One of bowling’s biggest industry groups announced that it was canceling a high-profile tournament for the second year in a row. The problem? The sport’s demographics aren’t the ones that attract advertisers.
It may be one of professional bowling’s biggest events, but that may not be enough to keep it going in the long run.
Last week, the Bowling Proprietors Association of America (BPAA), the trade group that puts on the sport’s U.S. Open and U.S. Women’s Open each year, announced that it would cancel the 2015 edition of the event after failing to draw the level of sponsorship needed to put the tournament on.
It would be bad enough if it happened once, but the cancellation is a repeat of what happened with this year’s tourney. The group said its goal was to retool the event for 2015, but instead, it ended up canceling—again.
What’s the Problem?
Long story short, the sport is struggling with aging demographics and economic dynamics. It hasn’t attracted enough of the younger people who tend to appeal to advertisers. And with the slow economic recovery, the group is having a hard time making its marquee event financially viable.
“When the economy took a downturn in 2009, that’s when a lot of sponsorship from outside the industry ended,” the group’s John Losito told CBS News. “We can’t find anyone to help offset [the cost] of running the tournament.”

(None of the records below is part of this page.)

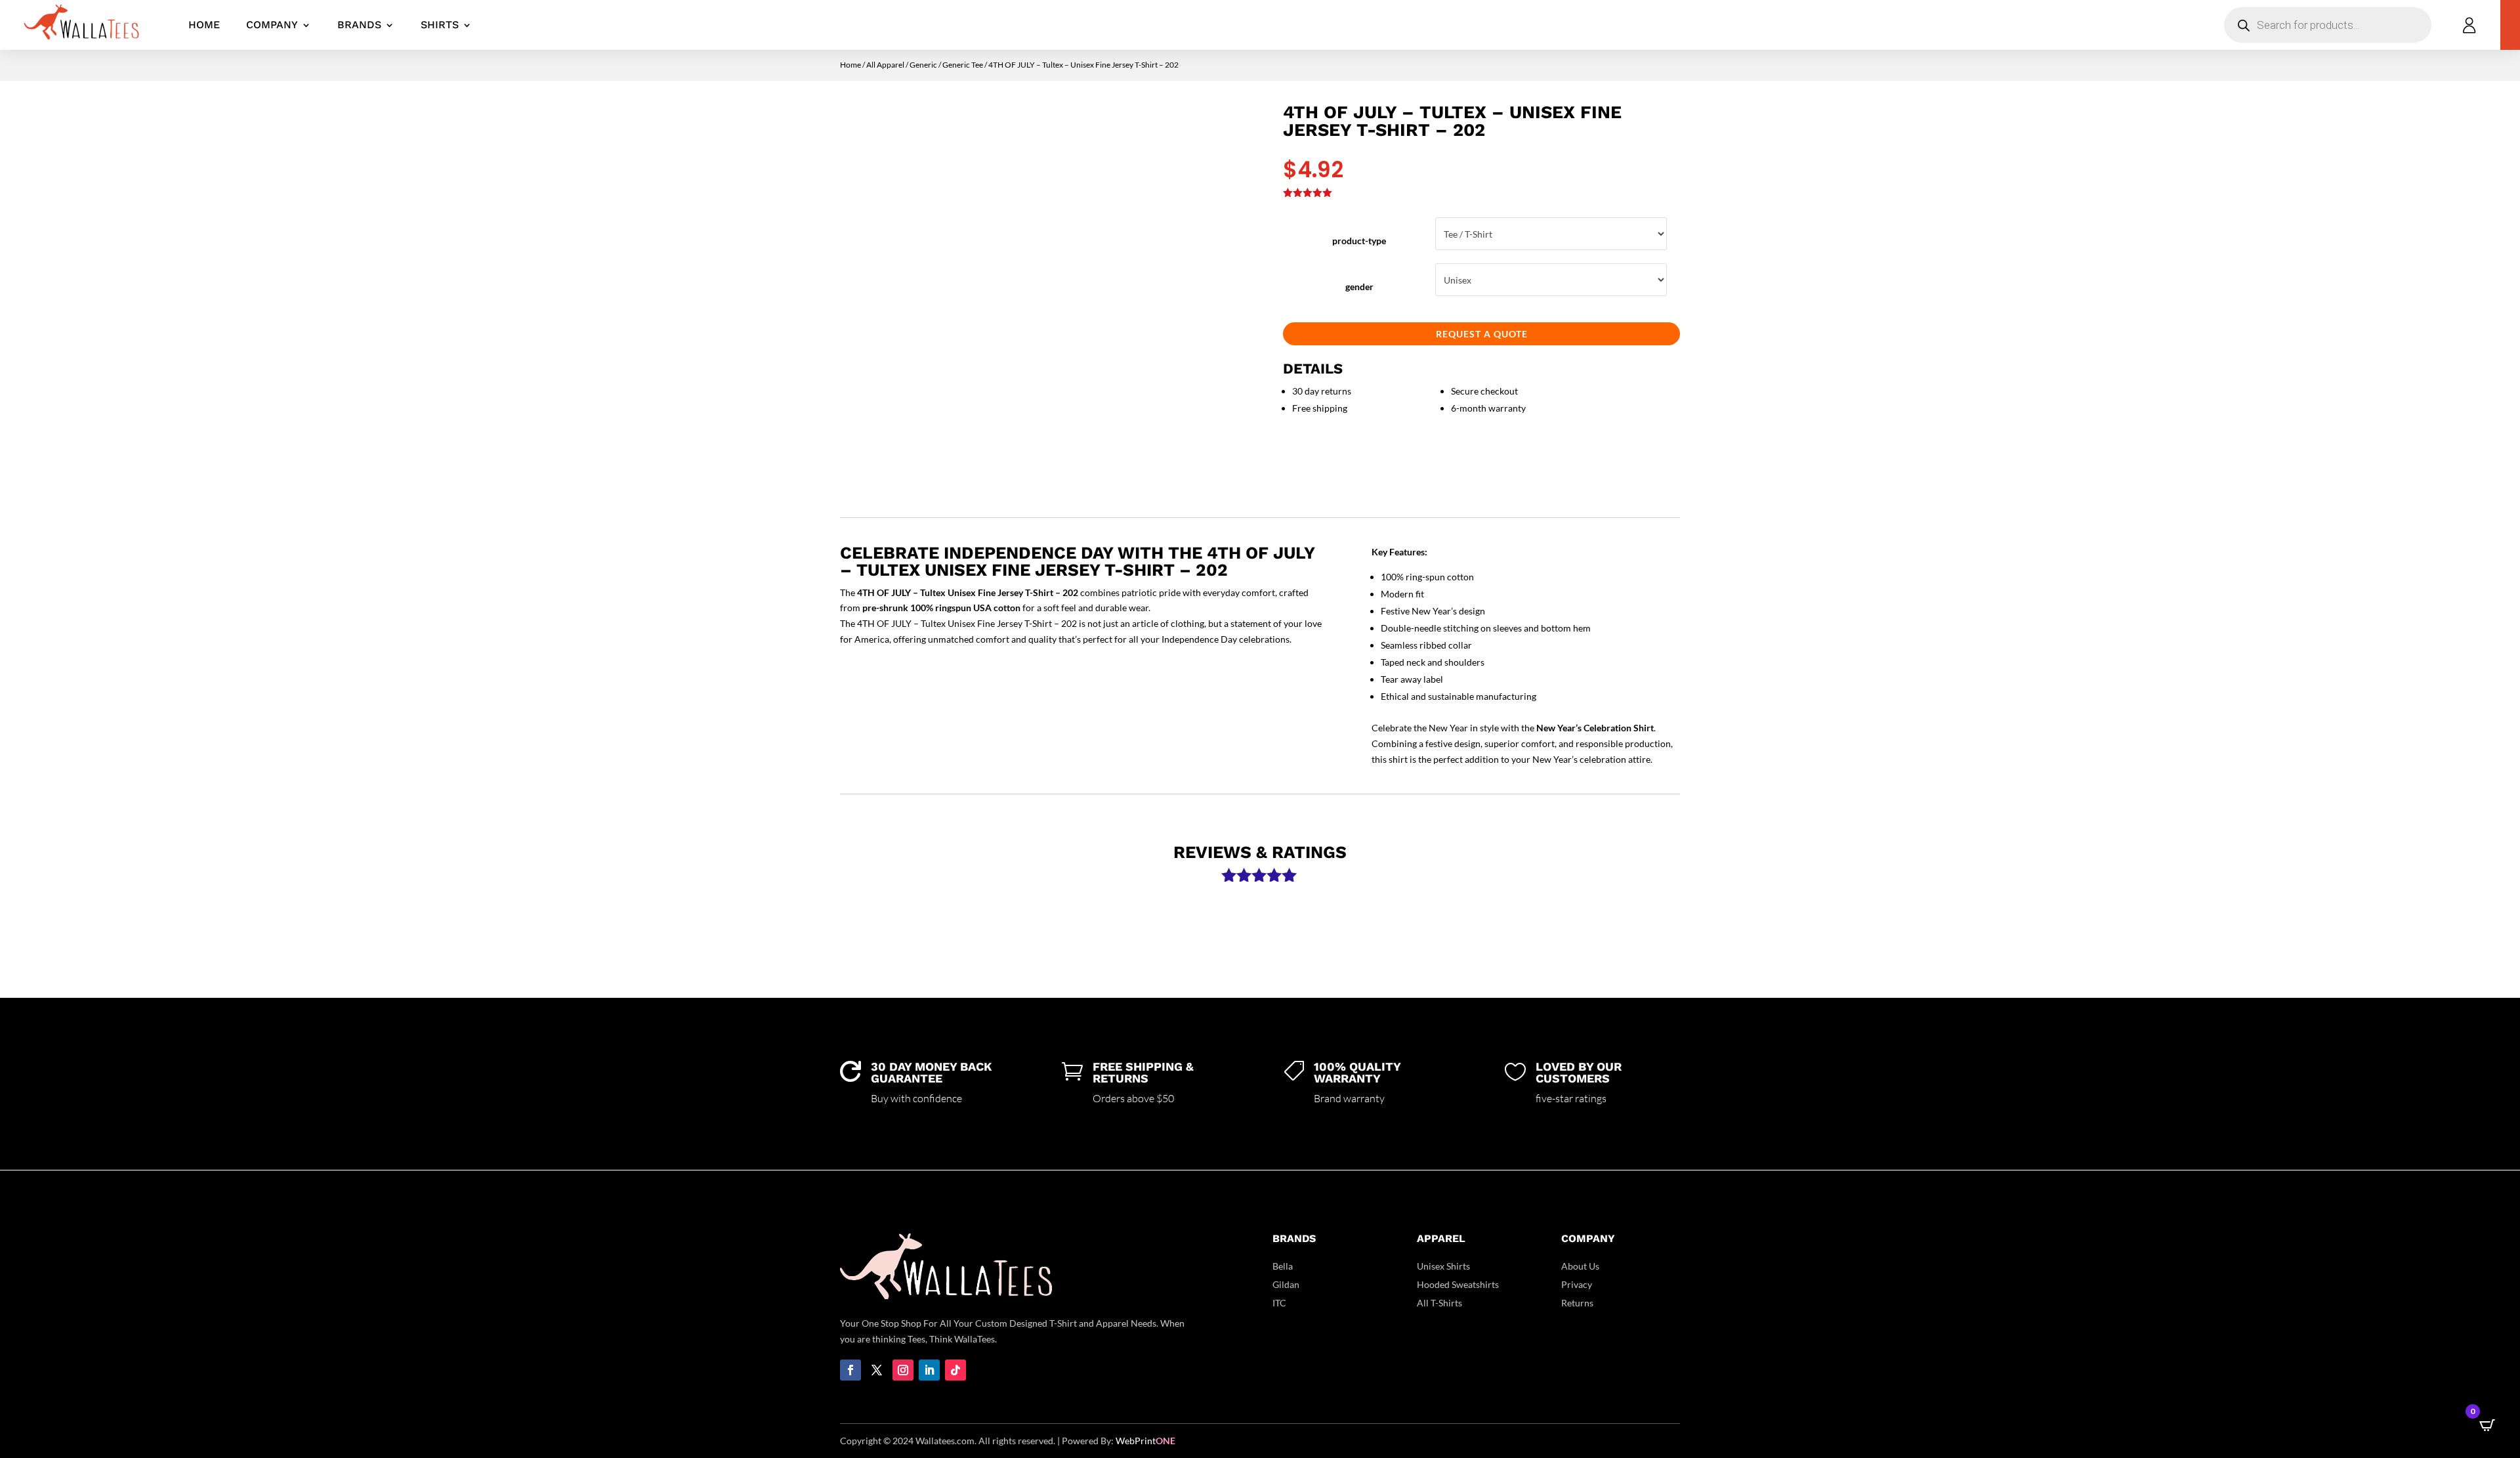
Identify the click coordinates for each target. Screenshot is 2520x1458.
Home (204, 24)
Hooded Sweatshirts (1458, 1284)
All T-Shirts (1439, 1302)
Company (272, 24)
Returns (1577, 1302)
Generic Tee (962, 65)
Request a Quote (1482, 333)
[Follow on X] (876, 1370)
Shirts (440, 24)
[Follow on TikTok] (955, 1370)
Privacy (1576, 1284)
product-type (1359, 240)
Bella (1282, 1266)
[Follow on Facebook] (850, 1370)
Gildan (1285, 1284)
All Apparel (885, 65)
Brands (359, 24)
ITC (1279, 1302)
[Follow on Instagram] (903, 1370)
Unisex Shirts (1443, 1266)
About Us (1580, 1266)
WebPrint (1145, 1440)
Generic (923, 65)
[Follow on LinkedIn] (929, 1370)
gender (1359, 286)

BPAA has owned the tournaments since they began in the 1970s, but for years it licensed them to the Professional Bowlers Association (which ran the men’s event) and United States Bowling Congress (which held the women’s event) for a nominal $1 fee each year. The groups ultimately turned the events back over to the BPAA, which has itself struggled to fund them, according to bowling blog The 11th Frame.
The blog notes that PBA and USBC have faced similar difficulties with their own tournaments.

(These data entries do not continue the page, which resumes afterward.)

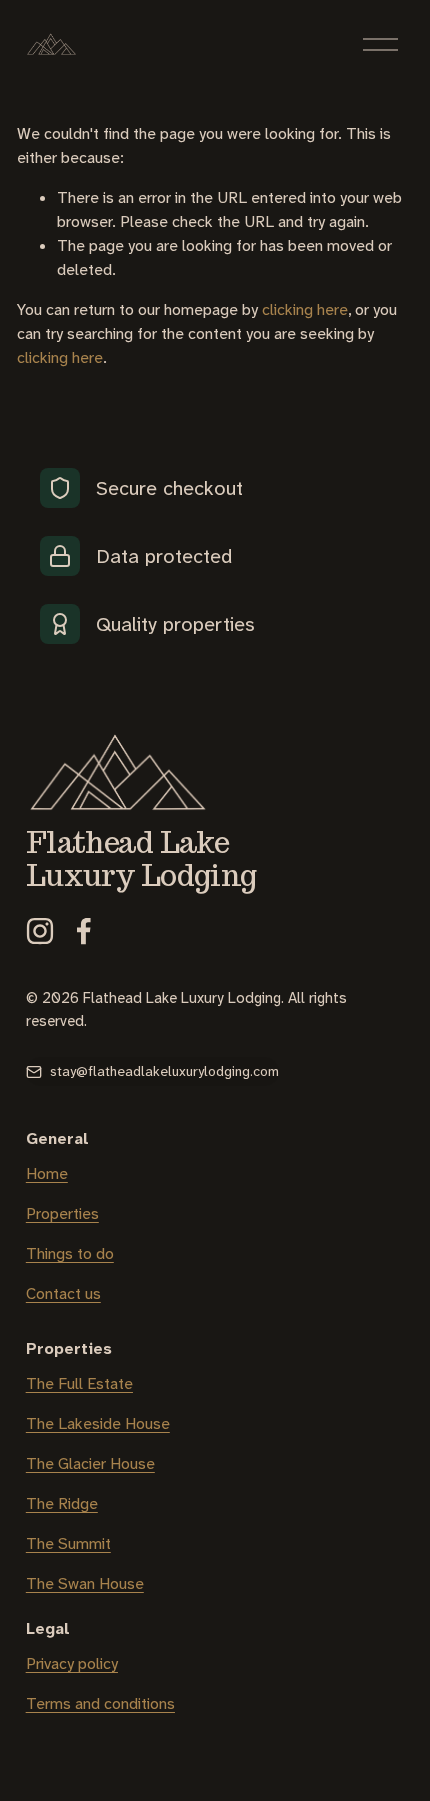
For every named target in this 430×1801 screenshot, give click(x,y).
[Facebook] (84, 931)
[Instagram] (40, 931)
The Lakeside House (98, 1423)
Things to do (70, 1253)
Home (47, 1173)
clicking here (305, 309)
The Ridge (62, 1503)
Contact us (63, 1293)
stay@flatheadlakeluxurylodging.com (164, 1071)
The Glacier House (90, 1463)
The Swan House (85, 1583)
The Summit (68, 1543)
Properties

Fans and athletes alike have questioned what the BPAA’s decision means for the future of the sport.
Lee Owen, a bowling columnist for The Daily Advance in Elizabeth City, North Carolina, expressed concern that the PBA, the sport’s equivalent of the NBA, would eventually fold, and suggested that being a professional bowler was losing some of its financial luster, as prize money at events is “dwindling.”
“It is no secret that non-professional events often pay out more than the professional ones,” Owen wrote, “and PBA bowlers supplement their income by bowling plenty of these, too.”

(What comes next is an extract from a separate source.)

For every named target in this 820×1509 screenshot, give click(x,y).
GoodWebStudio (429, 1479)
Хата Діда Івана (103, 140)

Jason Belmonte, one of pro bowling’s biggest stars, criticized the association for giving up so soon on the 2015 event and said he would be willing to put forward an effort to keep the event going.
“As a collective group you have given up for the bowlers and for bowling fans and for the sport of bowling itself,” he wrote in a post on Facebook. “You ask bowlers to come into your centers and support you, well now we the players are asking you the BPAA to find a [way] to give us our premier event and support us!”
For the BPAA’s part, Losito, a former professional bowler himself, said the group was willing to put on the event in the future, but the circumstances needed to make sense.
“In no way, shape, or form should this be construed as BPAA not believing in competitive bowling,” Losito told The 11th Frame. “We’re not going to give up. It has not been said that we’ll never do [U.S. Opens] again.”